EXERCISE:
Nothing should appear in the answer except the lines from the one with "Task: Click the Bitcoin chain logo icon" through the end of the listing below, transcribed exactly and without pictures.

DATA SUPPLIED:
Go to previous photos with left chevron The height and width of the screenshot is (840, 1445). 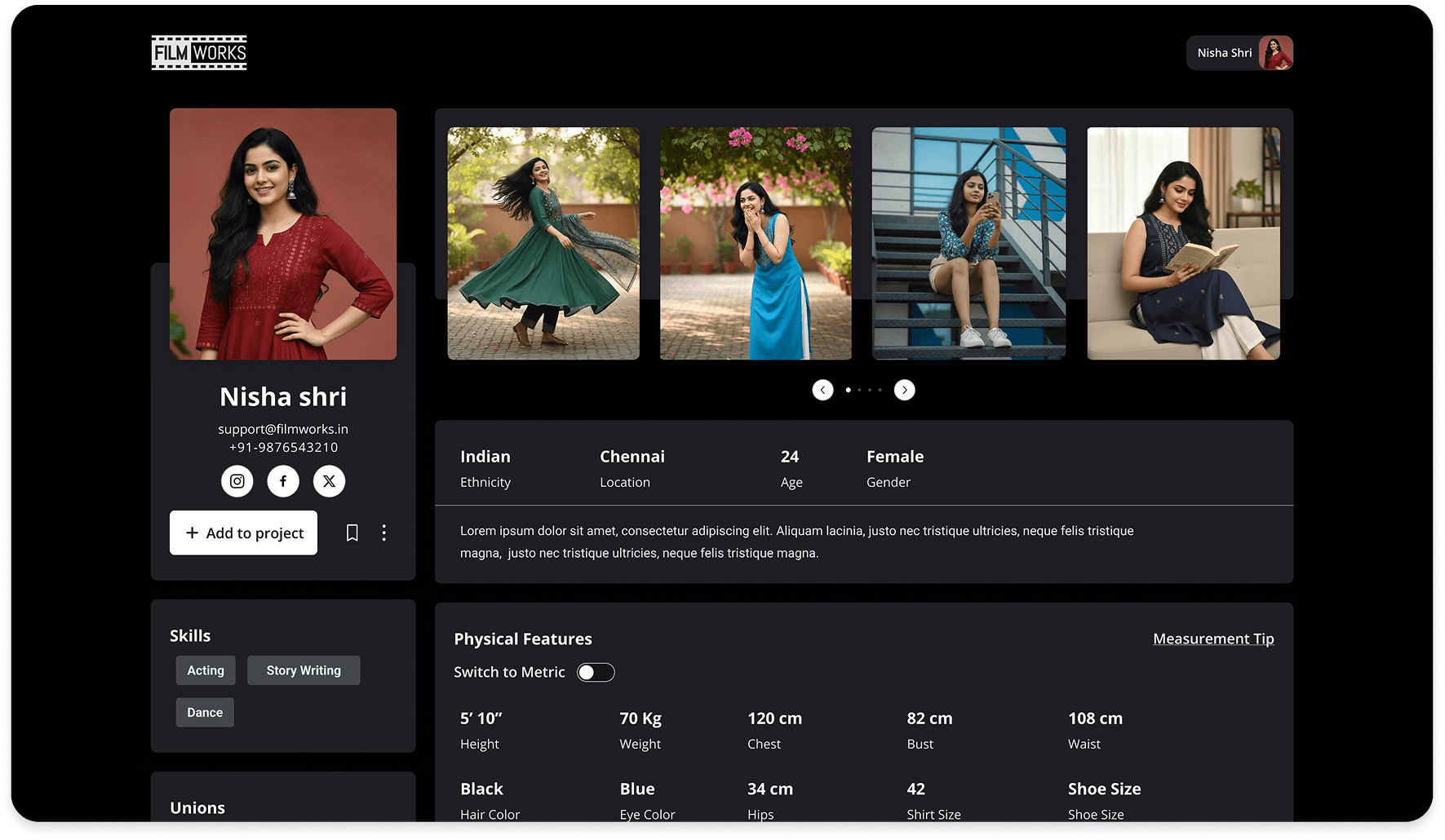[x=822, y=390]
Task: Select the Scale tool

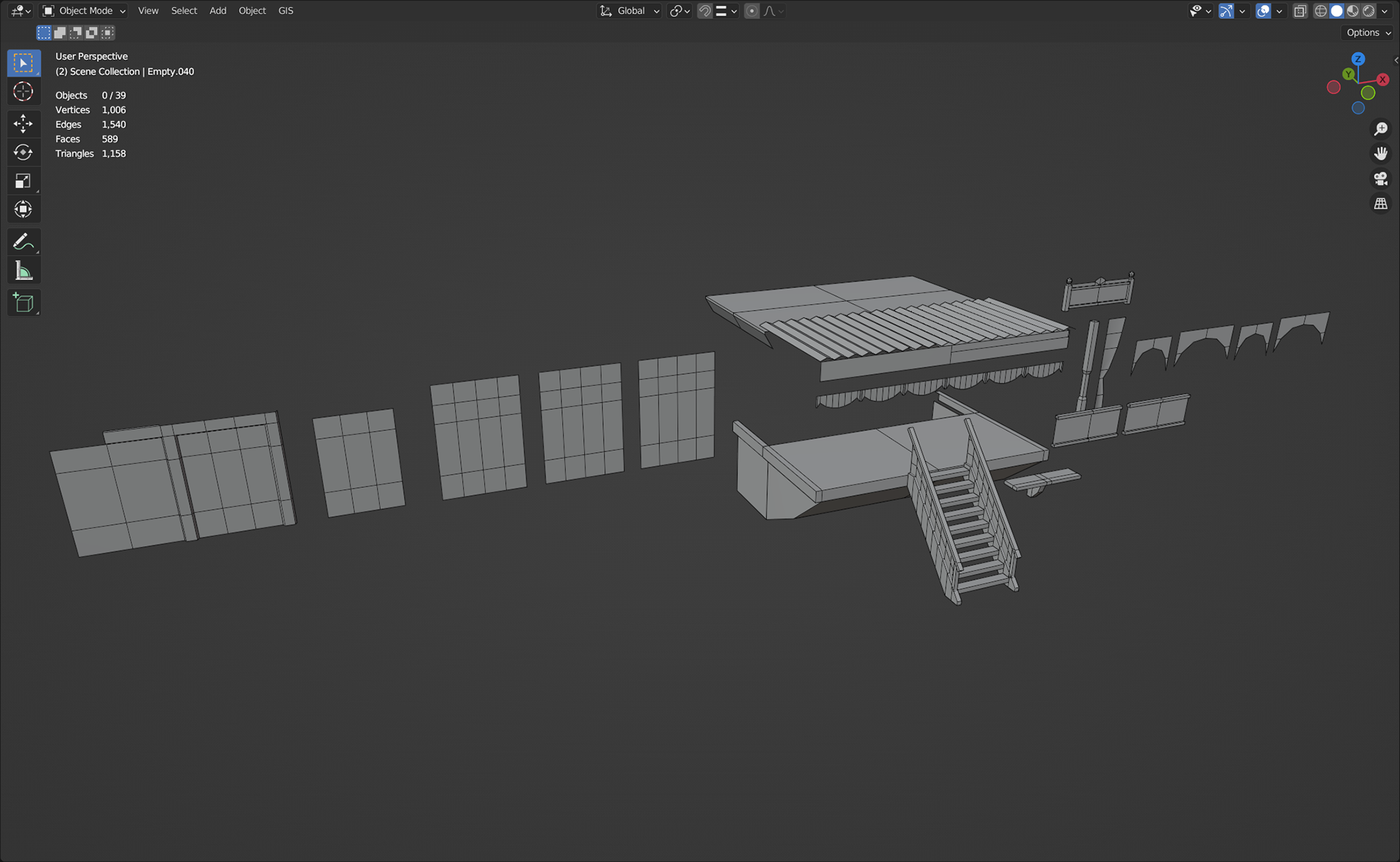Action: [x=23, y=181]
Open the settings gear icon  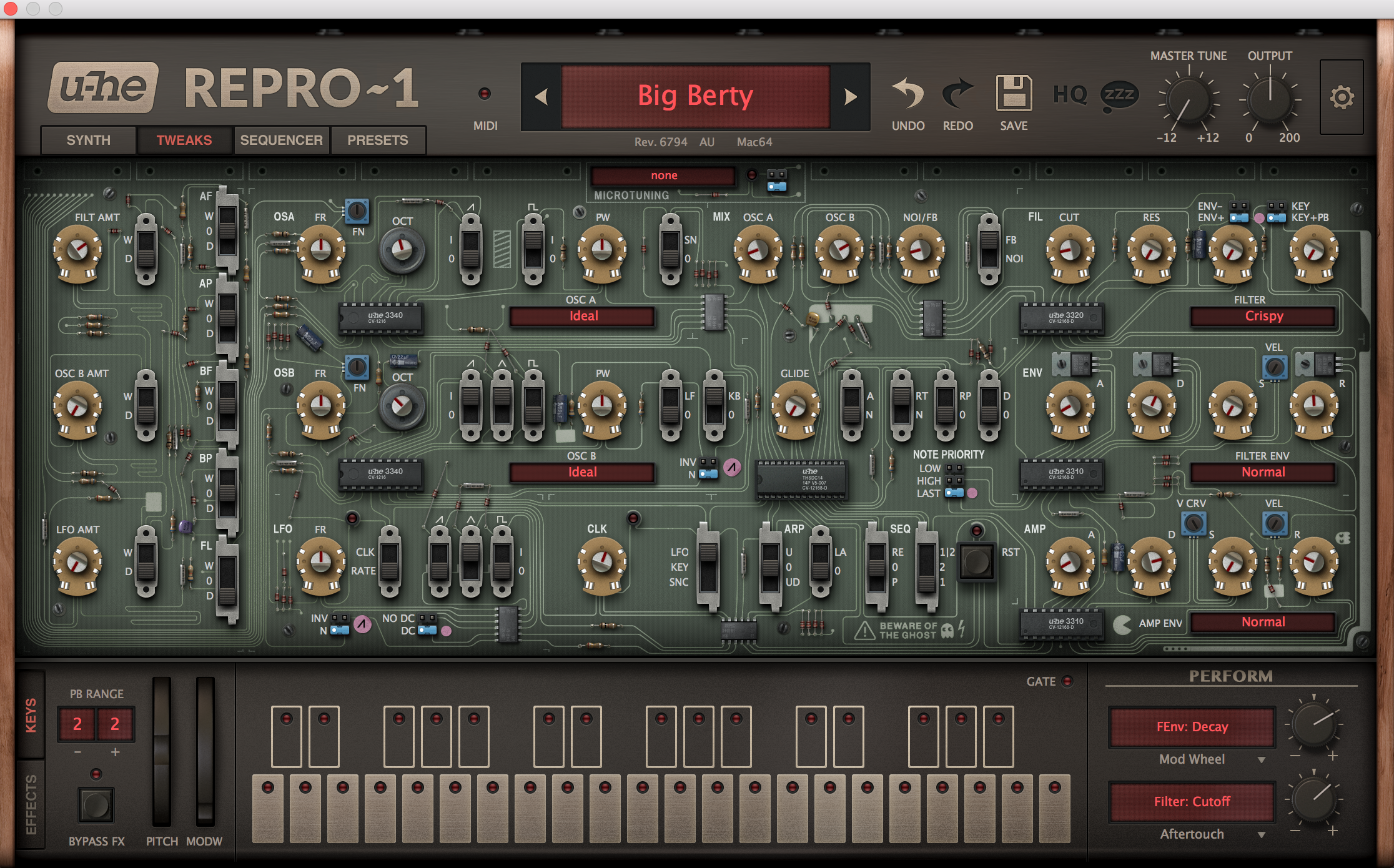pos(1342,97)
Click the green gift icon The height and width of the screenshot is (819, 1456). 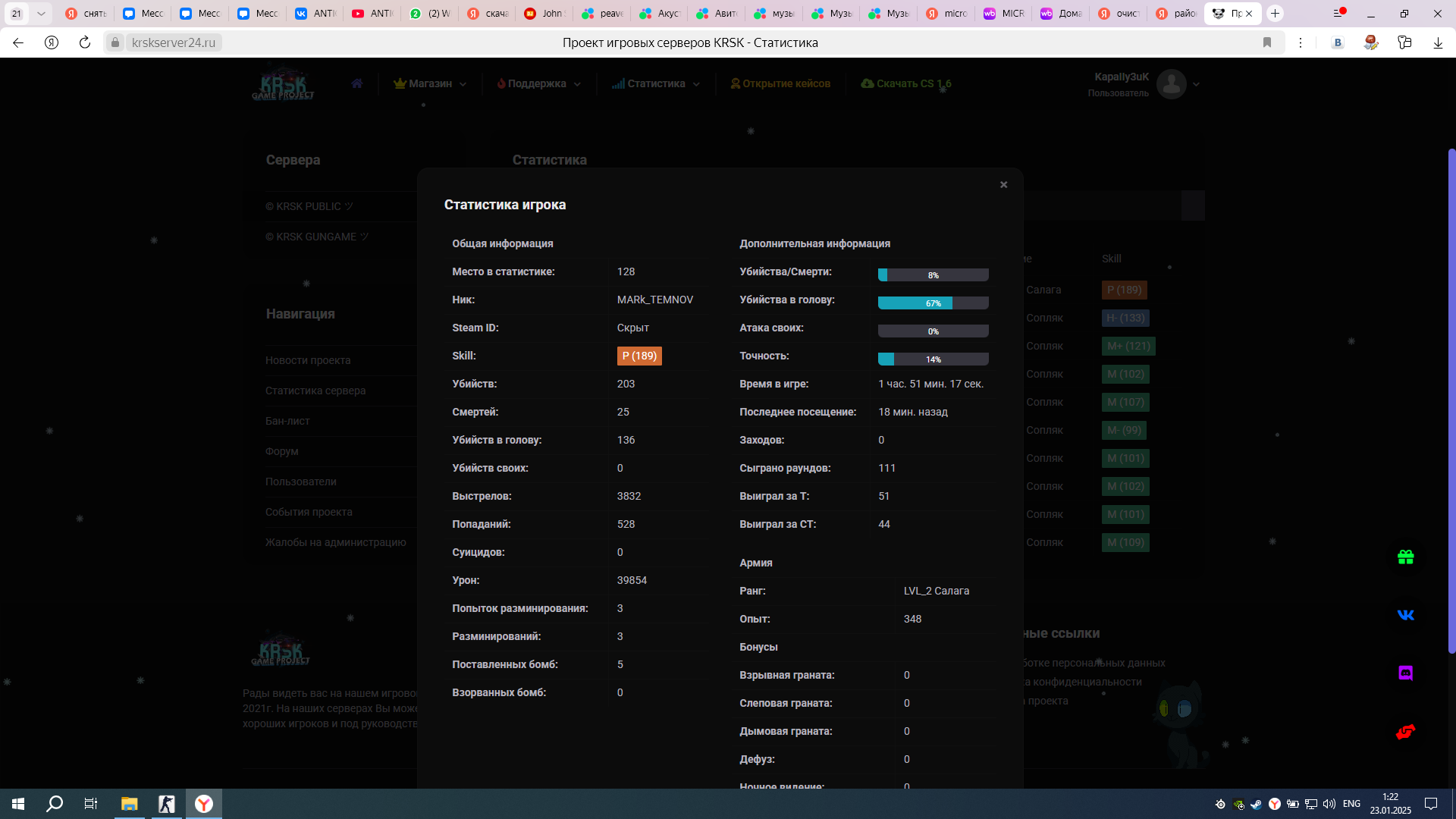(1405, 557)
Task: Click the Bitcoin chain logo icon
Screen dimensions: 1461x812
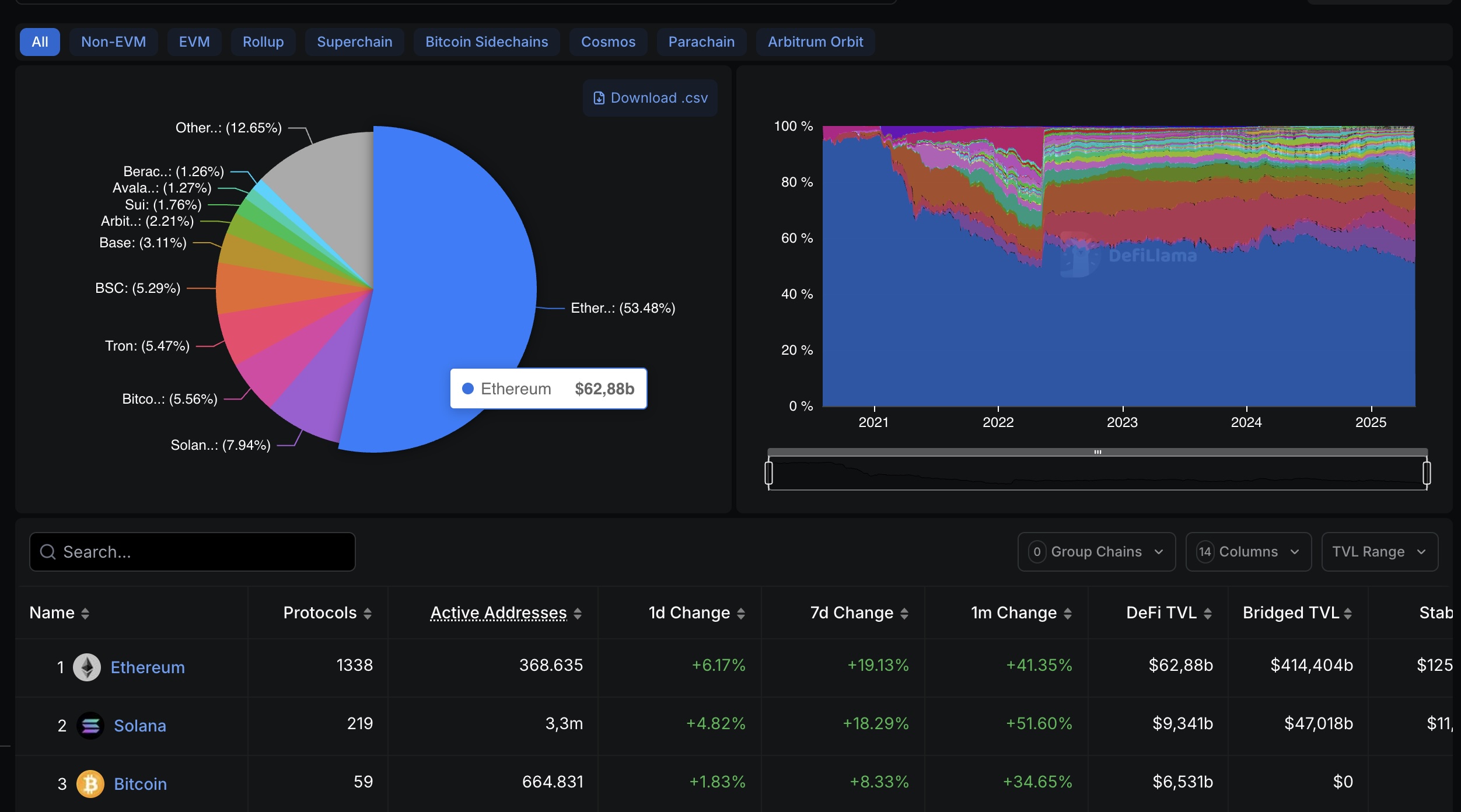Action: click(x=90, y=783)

RESULT:
Task: Click the Bitcoin chain logo icon
Screen dimensions: 1461x812
Action: click(x=90, y=783)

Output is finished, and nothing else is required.